Exercise 1
According to the post on college degrees, into which two broad categories do degrees fall?

07 May 2008

So what's it worth to you?

I’ve been hearing talk about the usefulness and value of college degrees for a long time. My ‘baby’ brother just earned his last weekend, and one just has to wonder sometimes: what’s it worth?

From years’ worth of observation, I’ve learned that degrees fall into two broad categories: ‘worthwhile’, and ‘worthless’.

To elaborate on those two vauge classifications, a worthwhile degree is an essential tool in building one’s success. I’ve always defined success as accomplishing what you set out to achieve, or at least reaching a reasonable substitute destination through life’s many twists and turns. If you earn a degree and it gets you where you want to go or somewhere else that’s just as good if not better, it was all worthwhile.

Worthless is a tricky concept. I like to think that everything and everyone has at least some value, though I’ll admit one often has to dig around awhile to find what little there may be. Sometimes, though, what you gain simply isn’t worth the price you have to pay to get it. Worthless people are like this: he or she may be a relative or a so-called friend, but when it comes down to it, being connected to them is a bitter experience that can be quite costly and hardly worth the expense and hassle this person causes you. Some college experiences are like that. It’s not at all uncommon anymore for a person to pay good money to get into a trade school or vocational program only to learn that the seldom spoken of realities of some professions makes them a poor career choice for you, or that an industry you’d planned to work in isn’t what it used to be. In hindsight, even though not proceeding further had value in and of itself, one often realizes they could’ve learned that for a whole lot less money!

Some of the best degrees one can have are the ‘tech’ type degrees, considered from three perspectives. Most students who pursue those lines of work just about lived it anyway, so they are making opportunities to answer their calling in life. Jobs are often easy to get, as experienced workers don’t pose quite the competition they do in many other career fields due to the rapid pace of development in this field and the difficulty many people have keeping up. Employers love it because the recent graduates are generally fresh and ready to go and only recent graduates ever seem to be current enough in the industry to handle the ‘hands on’ aspect the entry level positions consist of. Schools love it, because the high job placement rates make them look good.

Data to process
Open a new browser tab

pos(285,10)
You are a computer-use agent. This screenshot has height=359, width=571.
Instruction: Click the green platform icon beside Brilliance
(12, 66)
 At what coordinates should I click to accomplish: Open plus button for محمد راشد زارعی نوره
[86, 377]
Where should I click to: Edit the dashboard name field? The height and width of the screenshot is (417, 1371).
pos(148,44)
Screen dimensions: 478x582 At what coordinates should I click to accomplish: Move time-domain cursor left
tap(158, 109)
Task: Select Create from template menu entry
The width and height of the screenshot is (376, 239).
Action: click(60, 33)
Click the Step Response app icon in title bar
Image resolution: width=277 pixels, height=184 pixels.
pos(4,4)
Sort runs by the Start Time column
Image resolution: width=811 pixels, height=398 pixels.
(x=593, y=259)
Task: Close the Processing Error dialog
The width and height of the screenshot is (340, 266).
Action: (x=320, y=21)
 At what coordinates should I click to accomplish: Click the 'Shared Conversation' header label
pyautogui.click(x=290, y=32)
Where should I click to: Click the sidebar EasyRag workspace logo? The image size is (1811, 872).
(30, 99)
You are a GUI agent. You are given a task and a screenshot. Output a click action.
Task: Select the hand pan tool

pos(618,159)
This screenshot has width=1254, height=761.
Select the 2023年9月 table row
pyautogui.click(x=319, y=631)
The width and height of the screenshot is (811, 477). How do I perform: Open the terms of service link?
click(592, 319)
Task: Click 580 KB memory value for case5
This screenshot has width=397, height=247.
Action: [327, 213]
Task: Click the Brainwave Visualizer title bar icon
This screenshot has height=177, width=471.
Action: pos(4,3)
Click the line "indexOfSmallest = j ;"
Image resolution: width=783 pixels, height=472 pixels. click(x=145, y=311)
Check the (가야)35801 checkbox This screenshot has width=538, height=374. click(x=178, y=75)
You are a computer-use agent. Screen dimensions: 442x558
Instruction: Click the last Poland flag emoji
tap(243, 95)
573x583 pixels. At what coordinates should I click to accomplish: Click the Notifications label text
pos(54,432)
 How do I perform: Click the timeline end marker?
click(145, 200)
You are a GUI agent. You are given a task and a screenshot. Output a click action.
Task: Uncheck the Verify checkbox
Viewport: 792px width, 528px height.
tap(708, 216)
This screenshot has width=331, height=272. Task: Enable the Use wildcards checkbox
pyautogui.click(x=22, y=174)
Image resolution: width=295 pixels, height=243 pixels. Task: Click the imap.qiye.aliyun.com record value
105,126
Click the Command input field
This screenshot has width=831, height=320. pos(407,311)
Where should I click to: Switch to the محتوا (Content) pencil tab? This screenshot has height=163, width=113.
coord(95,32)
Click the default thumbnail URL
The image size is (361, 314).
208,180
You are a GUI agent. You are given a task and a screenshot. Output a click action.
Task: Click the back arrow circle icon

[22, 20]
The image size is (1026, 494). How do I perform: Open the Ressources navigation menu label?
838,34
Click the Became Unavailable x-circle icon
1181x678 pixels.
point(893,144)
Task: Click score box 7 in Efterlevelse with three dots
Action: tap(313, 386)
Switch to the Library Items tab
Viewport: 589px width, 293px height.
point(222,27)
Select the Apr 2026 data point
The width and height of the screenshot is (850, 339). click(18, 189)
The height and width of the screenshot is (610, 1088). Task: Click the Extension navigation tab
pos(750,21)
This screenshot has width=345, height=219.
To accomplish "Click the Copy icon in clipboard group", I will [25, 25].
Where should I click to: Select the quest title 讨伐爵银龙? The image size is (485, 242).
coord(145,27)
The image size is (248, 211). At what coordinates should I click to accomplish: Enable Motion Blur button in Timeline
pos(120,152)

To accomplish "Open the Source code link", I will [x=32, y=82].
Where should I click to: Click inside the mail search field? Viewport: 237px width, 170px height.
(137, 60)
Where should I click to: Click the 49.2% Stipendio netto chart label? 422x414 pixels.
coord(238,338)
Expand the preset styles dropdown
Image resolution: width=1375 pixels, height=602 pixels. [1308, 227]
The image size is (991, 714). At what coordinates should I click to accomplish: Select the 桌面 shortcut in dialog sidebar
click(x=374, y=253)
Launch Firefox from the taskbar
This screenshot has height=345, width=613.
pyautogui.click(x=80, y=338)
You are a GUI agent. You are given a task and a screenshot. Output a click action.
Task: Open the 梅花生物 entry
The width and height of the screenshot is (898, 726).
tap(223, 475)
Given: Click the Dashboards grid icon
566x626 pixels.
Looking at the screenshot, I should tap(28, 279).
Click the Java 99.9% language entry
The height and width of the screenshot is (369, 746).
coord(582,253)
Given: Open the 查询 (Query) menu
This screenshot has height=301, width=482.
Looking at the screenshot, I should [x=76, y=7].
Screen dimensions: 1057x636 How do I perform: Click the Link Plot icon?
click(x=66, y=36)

Exercise 2
Filter the entries, keeping every line that contains the string "what". Case counts.

Complete response 1
Worthwhile and worthless.

Complete response 2
 At what coordinates should I click to accomplish: Open plus button for محمد راشد زارعی نوره
Screen dimensions: 478x582 At what coordinates should I click to accomplish: Move time-domain cursor left
 At what coordinates should I click to accomplish: Click the 'Shared Conversation' header label
573x583 pixels. At what coordinates should I click to accomplish: Click the Notifications label text
The image size is (248, 211). At what coordinates should I click to accomplish: Enable Motion Blur button in Timeline
The image size is (991, 714). At what coordinates should I click to accomplish: Select the 桌面 shortcut in dialog sidebar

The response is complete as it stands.